### Exercise inputs
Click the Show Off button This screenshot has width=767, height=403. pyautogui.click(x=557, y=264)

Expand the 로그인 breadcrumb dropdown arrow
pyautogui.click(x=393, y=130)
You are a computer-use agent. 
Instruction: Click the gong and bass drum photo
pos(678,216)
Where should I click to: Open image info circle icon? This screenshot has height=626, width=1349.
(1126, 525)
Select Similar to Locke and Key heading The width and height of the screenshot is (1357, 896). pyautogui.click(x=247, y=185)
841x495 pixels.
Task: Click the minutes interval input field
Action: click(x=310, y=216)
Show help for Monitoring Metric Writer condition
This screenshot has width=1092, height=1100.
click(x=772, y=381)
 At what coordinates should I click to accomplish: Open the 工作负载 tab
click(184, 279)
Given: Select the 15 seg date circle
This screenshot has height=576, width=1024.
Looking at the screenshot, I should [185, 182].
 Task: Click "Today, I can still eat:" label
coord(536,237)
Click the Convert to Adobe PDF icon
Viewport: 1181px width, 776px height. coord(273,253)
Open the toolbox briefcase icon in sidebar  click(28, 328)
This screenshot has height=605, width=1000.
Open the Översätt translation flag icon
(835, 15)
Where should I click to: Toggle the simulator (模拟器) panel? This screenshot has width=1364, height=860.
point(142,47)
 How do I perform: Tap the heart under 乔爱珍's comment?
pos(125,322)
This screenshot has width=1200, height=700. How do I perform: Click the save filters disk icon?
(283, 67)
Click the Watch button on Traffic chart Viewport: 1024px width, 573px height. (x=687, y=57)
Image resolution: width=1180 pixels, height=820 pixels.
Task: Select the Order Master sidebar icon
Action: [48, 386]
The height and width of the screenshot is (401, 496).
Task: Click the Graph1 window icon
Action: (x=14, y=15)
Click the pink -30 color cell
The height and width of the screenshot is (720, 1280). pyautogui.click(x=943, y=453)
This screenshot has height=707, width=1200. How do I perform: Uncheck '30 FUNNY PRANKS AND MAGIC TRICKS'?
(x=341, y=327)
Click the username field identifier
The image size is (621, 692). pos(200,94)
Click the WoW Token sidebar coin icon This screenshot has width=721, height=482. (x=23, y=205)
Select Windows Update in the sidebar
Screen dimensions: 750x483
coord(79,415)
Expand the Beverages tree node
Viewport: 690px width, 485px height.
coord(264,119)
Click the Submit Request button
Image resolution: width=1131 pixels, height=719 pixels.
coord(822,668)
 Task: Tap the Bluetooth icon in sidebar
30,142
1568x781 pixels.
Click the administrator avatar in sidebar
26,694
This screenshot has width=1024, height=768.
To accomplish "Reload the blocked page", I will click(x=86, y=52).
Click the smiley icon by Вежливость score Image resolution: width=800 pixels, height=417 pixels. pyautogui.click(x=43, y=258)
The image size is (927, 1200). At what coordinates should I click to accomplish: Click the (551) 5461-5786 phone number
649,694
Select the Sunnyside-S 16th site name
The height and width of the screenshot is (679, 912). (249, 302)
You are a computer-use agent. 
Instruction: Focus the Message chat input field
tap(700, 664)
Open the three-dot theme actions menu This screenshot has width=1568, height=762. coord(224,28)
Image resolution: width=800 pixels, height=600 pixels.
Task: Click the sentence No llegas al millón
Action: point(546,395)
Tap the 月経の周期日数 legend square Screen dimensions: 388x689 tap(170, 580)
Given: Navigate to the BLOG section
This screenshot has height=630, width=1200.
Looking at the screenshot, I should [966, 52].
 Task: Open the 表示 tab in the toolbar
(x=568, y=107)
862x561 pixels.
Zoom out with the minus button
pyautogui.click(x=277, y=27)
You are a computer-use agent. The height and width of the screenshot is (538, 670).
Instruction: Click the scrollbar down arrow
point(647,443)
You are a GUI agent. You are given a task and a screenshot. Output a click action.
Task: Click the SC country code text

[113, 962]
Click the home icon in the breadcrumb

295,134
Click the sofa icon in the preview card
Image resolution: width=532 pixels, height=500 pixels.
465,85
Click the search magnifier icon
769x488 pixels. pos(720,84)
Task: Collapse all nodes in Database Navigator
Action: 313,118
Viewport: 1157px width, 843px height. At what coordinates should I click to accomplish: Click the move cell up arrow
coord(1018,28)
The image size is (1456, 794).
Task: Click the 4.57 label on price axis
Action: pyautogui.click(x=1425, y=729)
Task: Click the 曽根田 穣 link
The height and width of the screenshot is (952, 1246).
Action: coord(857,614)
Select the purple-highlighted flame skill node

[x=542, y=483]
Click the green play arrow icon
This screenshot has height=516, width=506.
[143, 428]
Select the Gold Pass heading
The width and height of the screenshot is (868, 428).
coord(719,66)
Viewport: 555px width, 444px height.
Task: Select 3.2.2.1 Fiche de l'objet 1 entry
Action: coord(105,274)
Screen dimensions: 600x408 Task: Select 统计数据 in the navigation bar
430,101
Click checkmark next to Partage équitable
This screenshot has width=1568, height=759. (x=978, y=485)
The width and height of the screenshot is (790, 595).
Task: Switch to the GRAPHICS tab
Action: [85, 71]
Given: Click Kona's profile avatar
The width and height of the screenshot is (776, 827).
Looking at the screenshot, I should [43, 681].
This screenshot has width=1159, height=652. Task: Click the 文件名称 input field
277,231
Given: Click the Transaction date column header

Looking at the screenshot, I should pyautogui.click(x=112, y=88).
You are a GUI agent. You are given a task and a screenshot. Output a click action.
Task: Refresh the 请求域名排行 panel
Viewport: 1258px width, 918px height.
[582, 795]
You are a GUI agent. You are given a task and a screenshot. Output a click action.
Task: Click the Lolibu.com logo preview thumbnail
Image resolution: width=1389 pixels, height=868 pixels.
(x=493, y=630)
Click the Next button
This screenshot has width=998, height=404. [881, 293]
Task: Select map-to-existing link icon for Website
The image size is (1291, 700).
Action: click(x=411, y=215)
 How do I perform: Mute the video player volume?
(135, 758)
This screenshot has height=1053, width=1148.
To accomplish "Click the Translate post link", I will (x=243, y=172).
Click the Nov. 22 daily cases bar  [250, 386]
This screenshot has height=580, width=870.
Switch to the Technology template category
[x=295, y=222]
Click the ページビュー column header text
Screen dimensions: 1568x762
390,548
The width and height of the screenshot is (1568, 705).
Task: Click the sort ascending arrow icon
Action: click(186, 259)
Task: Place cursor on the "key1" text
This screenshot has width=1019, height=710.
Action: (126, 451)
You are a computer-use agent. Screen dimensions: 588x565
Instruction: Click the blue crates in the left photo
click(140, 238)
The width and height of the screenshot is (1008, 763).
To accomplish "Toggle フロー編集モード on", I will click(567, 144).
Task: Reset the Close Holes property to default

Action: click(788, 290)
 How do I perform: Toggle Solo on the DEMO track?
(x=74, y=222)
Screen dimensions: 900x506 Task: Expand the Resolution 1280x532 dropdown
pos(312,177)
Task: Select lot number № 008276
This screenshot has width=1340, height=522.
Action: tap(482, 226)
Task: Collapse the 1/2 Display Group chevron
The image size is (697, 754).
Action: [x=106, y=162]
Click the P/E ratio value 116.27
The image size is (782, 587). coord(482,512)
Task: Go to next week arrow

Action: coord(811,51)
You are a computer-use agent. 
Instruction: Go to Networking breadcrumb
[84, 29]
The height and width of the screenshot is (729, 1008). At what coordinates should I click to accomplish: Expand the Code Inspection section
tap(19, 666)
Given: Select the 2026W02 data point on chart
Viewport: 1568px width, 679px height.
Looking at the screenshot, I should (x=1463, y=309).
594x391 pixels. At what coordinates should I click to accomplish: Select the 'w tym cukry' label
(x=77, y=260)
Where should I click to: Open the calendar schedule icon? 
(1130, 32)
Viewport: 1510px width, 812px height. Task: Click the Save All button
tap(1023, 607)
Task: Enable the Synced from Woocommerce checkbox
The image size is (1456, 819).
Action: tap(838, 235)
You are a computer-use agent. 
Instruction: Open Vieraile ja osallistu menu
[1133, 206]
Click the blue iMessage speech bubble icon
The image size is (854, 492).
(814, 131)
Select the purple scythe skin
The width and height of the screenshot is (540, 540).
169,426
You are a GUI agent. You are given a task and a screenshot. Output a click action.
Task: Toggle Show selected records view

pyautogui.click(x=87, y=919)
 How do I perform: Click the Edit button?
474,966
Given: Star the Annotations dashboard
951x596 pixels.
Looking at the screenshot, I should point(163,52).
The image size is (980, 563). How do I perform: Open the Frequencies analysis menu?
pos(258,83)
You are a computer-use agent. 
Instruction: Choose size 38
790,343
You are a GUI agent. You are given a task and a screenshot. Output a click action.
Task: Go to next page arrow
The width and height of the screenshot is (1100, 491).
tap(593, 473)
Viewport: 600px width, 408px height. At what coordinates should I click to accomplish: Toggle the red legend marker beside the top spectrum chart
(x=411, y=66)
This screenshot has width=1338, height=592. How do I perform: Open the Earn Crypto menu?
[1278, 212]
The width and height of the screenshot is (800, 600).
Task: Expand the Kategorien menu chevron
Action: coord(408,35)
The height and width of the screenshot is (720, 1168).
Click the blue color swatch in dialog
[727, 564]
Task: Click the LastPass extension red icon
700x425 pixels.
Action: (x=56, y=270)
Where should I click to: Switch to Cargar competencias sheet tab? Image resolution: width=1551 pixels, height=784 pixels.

### Problem to solve
Look above for the line holding "Open the three-dot", then set down exactly that line and every line after it up to and including the line holding "Task: Click the 曽根田 穣 link", with nothing else.

### Response for this exercise
Open the three-dot theme actions menu This screenshot has width=1568, height=762. coord(224,28)
Image resolution: width=800 pixels, height=600 pixels.
Task: Click the sentence No llegas al millón
Action: point(546,395)
Tap the 月経の周期日数 legend square Screen dimensions: 388x689 tap(170, 580)
Given: Navigate to the BLOG section
This screenshot has height=630, width=1200.
Looking at the screenshot, I should [966, 52].
 Task: Open the 表示 tab in the toolbar
(x=568, y=107)
862x561 pixels.
Zoom out with the minus button
pyautogui.click(x=277, y=27)
You are a computer-use agent. The height and width of the screenshot is (538, 670).
Instruction: Click the scrollbar down arrow
point(647,443)
You are a GUI agent. You are given a task and a screenshot. Output a click action.
Task: Click the SC country code text

[113, 962]
Click the home icon in the breadcrumb

295,134
Click the sofa icon in the preview card
Image resolution: width=532 pixels, height=500 pixels.
465,85
Click the search magnifier icon
769x488 pixels. pos(720,84)
Task: Collapse all nodes in Database Navigator
Action: 313,118
Viewport: 1157px width, 843px height. At what coordinates should I click to accomplish: Click the move cell up arrow
coord(1018,28)
The image size is (1456, 794).
Task: Click the 4.57 label on price axis
Action: pyautogui.click(x=1425, y=729)
Task: Click the 曽根田 穣 link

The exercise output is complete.